For the past 2 years, I have been ripping and encoding my CD collection to my hard drive for use in my iPod. It now takes up well over 50 GB, so I bought a new drive today for it. ($60 after rebate for a 120 GB Seagate, storage is cheap now!)
I usually run Linux and I have all of my music on the Linux partition but I dual boot into XP to run iTunes (and play Flight Simulator). I have a 5 GB FAT32 transition partion to use to transfer the files to the XP partition, so this is excessively painful.
I would like to format the new drive into a journalized file system accessible from both. FAT32 is the only FS I know that is seamlessly writable by both OSs, but it is not journalized and it has issues with file names and permissions. So two questions:
- Is there a journalized file system that can be seamlessly used by both OSs?
- If not, is there a dependable utility to write NTFS from Linux or ext3fs from XP? Or perhaps a utility for both OSs that write onto a third journalized FS? I know there are utilities and kernel compilation options but I am unclear on their dependability and the last thing I want to do is lose all of these carefully organized tracks. I am running RedHat 9.2 and it doesn’t have NTFS functionality in it. If someone can tell me if the Linux NTFS functionality is dependable I am willing to start over using something else because I’m getting kind of sick of the RedHat constraints (like it complains when I want to build my own kernel).
- Any non-journalized FSs that I can use for the same purpose but are better than FAT32?
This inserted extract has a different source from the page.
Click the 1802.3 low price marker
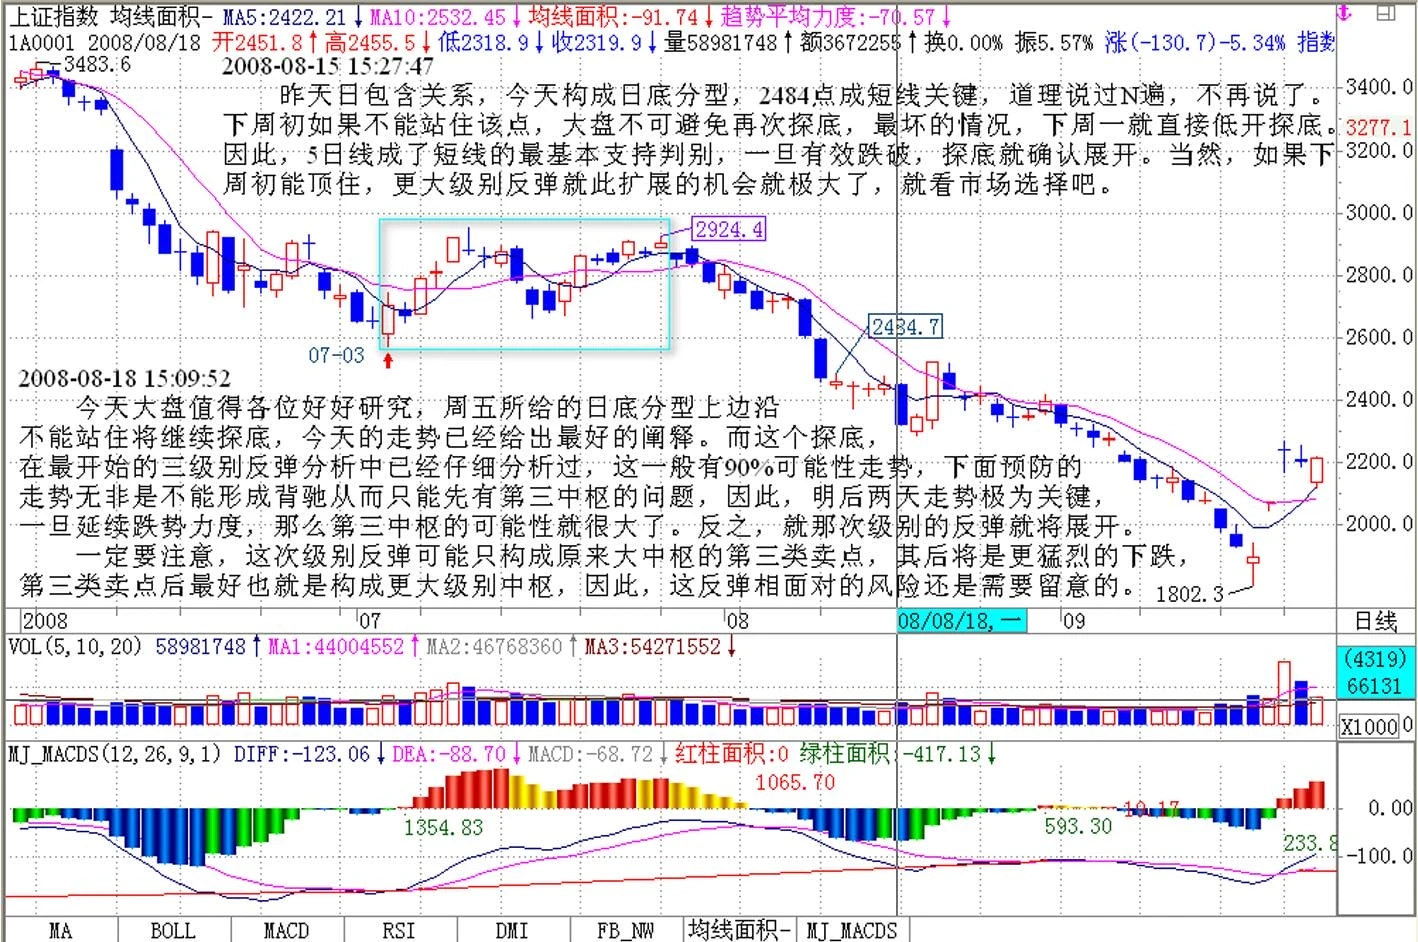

The third option is to maintain another Linux box as an MP3 server in a corner somewhere running Samba so that XP can then access it. But this means fixing this old P3 that I have sitting here and leaving it on all the time (although I did have it running a web jukebox for my intranet and outputting digital audio to my AV receiver). One computer with the two drives I think will be my best option, provided I can find an appropriate FS.